Irving Kristol, the political writer and publisher known as the godfather of American neoconservatism whose youthful radicalism evolved into an emphatic rejection of communism and the counterculture, has died. He was 89.
"His wisdom, wit, good humour and generosity of spirit made him a friend and mentor to several generations of thinkers and public servants," said the editors of The Weekly Standard in announcing Kristol's death on its Website yesterday. He died of complications from lung cancer.
Kristol was the husband of critic-historian Gertrude Himmelfarb and father of neo-conservative editor and commentator William Kristol, an editor of The Weekly Standard.

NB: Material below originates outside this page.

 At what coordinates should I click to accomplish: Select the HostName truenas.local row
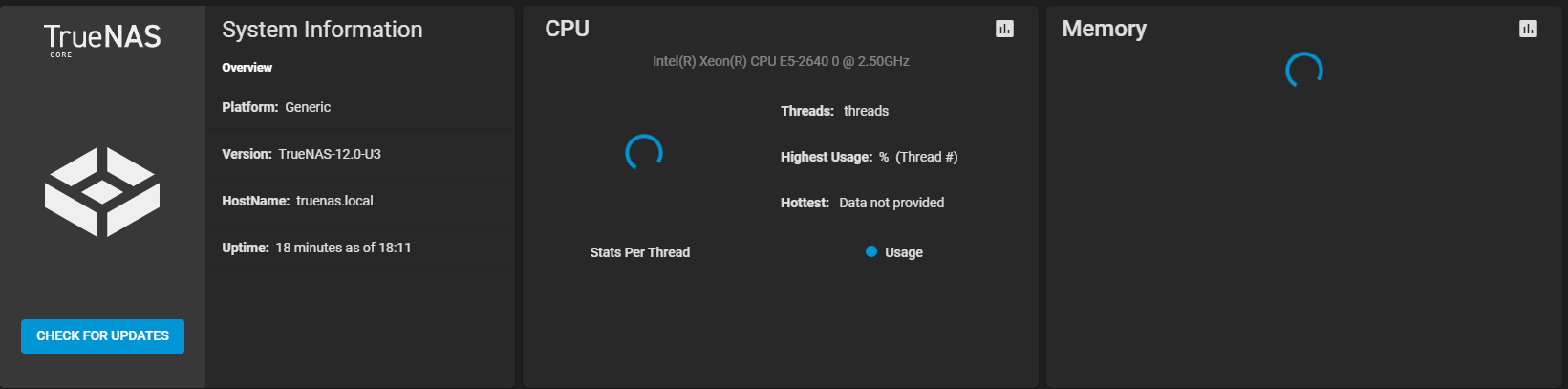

A Trotskyist in the 1930s, Kristol would soon sour on socialism, break from liberalism after the rise of the New Left in the 1960s and in the 1970s commit the unthinkable for him: support the Republican Party, once as "foreign to me as attending a Catholic mass."
He was a New York intellectual who left home, first politically, then physically, moving to Washington in 1988. He was a liberal "mugged by reality", his turn to the right joined by countless others, including such future Republican Cabinet officials as Jeane Kirkpatrick and William Bennett and another neoconservative founder, Norman Podhoretz.
"The influence of Irving Kristol's ideas has been one of the most important factors in reshaping the American climate of opinion over the past 40 years," Podhoretz said.